YOu have to understand Gou.  When he heard that America was the melting pot, he got confused and thought the grammar was bad.  He thought America was melting pot.  He then got highly pissed because he thought we had figured out how to do it and he hadn't.


----------



## tonbo (Sep 13, 2002)

Hey, 44% Canadian.....not to bad, all things considered.  Yeah, I could have faked it and gotten a higher score, but that would have been dishonest.

God Bless our neighbors to the north!!

And Gou, thanks again for being so eloquent in your dismissal of the mindless.... 


Peace--


----------



## jkn75 (Sep 13, 2002)

> _Originally posted by GouRonin _
> 
> *I AM!
> 
> ...



What if the Americans got higher scores than the Canadians? That's why I took it, to see how i would do. It shows that the test actually (sort of) works. What about people from the UP of michigan, minnesota, etc? They may have scored high too. 
And isn't this in the humor forum? 
:asian:


----------



## tamiko (Sep 13, 2002)

Better get Gou a Canadian beer because if you were any good at the quiz you know what we think of American beer!!! :shrug: 

(94% Canadian and proud!!!)


----------



## GouRonin (Sep 13, 2002)

> _Originally posted by tonbo _
> *God Bless our neighbors to the north!!*



Hey, we may be one of, if not the, largest countries in the world but you guys have 10 times the population we do. But I'll tell you this, if you're in trouble there isn't anyone better to call on to help you out in a scrap 'cause whatever we get into we're in it to win it baby! Woo! 



> _Originally posted by tonbo _
> *And Gou, thanks again for being so eloquent in your dismissal of the mindless....*



Just keeping it real for muh peeps...


----------



## Rich Parsons (Sep 13, 2002)

> _Originally posted by GouRonin _
> 
> *I AM!
> 
> ...




My Friend,

I took the test, and answered honestly for myself. I got 72 % - AKA Average Canadian. As I live in Michigan, I would hope that I had some of the traits of my neighbors. We cross the bridges or drive *'THRU'* the tunnel, often enough to that I would hope we had shared with each other and learned from that experience.

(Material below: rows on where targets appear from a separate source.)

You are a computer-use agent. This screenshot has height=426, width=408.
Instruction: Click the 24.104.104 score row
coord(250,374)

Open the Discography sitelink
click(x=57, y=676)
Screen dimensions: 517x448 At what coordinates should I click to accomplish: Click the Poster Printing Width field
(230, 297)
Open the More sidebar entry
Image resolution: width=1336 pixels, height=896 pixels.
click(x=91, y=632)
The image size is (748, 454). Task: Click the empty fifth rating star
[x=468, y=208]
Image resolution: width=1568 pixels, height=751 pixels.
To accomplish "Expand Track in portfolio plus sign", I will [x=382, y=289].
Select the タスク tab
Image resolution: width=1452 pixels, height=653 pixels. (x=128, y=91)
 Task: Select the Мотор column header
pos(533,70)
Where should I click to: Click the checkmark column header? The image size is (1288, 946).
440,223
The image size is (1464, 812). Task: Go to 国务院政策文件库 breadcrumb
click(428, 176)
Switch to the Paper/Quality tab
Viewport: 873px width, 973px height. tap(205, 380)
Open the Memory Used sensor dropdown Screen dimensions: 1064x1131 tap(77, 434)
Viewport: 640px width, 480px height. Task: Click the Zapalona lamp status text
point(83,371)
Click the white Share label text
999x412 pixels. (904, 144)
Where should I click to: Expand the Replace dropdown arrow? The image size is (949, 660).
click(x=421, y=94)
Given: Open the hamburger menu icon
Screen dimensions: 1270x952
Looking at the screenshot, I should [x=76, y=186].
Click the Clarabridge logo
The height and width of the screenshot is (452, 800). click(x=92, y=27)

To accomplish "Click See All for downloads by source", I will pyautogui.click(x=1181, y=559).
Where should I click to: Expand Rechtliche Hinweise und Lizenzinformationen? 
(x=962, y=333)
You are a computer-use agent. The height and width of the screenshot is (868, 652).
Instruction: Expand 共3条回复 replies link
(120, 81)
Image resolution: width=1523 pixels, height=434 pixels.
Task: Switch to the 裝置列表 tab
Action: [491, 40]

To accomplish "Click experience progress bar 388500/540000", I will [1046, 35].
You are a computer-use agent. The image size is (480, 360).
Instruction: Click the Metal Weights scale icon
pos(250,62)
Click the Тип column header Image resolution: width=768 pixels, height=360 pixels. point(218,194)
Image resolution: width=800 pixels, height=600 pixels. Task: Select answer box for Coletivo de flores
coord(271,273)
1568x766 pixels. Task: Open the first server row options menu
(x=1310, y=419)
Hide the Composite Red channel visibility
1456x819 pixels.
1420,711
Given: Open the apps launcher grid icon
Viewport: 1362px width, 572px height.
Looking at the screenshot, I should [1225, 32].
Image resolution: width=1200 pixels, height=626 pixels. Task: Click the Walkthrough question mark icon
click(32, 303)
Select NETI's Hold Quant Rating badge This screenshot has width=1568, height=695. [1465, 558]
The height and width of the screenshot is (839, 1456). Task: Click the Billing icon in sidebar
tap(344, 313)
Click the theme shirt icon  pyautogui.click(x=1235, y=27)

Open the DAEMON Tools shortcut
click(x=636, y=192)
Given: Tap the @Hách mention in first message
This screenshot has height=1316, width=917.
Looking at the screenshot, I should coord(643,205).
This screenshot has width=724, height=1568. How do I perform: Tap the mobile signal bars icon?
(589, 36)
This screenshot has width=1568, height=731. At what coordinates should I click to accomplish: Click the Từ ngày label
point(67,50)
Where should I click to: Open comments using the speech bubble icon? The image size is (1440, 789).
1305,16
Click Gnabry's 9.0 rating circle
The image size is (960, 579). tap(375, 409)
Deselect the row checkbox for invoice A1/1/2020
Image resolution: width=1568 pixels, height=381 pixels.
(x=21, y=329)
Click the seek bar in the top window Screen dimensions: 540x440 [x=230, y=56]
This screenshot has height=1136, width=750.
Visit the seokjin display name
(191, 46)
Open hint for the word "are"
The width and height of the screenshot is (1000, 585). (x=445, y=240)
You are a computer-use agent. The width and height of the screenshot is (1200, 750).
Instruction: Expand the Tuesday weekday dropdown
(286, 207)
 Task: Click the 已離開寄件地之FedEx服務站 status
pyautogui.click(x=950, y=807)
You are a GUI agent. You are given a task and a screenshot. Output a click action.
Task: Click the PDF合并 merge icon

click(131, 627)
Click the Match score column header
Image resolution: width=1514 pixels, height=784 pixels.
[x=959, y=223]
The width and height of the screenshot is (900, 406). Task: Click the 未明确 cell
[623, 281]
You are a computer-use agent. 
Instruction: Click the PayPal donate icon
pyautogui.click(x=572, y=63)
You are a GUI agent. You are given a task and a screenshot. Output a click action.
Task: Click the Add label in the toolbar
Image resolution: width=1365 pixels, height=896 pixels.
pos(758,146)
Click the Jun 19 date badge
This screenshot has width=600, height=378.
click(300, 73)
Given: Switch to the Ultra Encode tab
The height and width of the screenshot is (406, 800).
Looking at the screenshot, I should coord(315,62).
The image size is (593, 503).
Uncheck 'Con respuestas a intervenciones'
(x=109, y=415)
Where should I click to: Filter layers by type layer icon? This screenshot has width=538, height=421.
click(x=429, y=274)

The weekend of the 19th thru 21st I hope we can doing some more sharing in London.

Rich


----------



## Seig (Sep 13, 2002)

> _Originally posted by GouRonin _
> 
> *Hey, we may be one of, if not the, largest countries in the world but you guys have 10 times the population we do. But I'll tell you this, if you're in trouble there isn't anyone better to call on to help you
> *


That's right, my fellow Americans, whenever you get in trouble, you can always run to Canada!


----------



## GouRonin (Sep 14, 2002)

> _Originally posted by Rich Parsons _
> *The weekend of the 19th thru 21st I hope we can doing some more sharing in London.*



I have a couch with your name on it.

I also told the dog that Paul is the only one allowed to hump legs that thursday. Man, is the dog disappointed!


----------



## Rich Parsons (Sep 14, 2002)

> _Originally posted by GouRonin _
> 
> *
> 
> ...



We could always let Paul and the dog sleep together. Maybe then both would be happy.

Rich


----------



## lifewise (Sep 17, 2002)

Happy with an 83% Canadian.... 

I think some were trick questions - everyone knows American beer is weasel piss.

P.S. If dar tis any spelling mistake on here - et be cuz of da French Canadian heritage eh.


----------



## mysticalwaves (Oct 15, 2002)

im 38 % candian 
im sad :shrug:


----------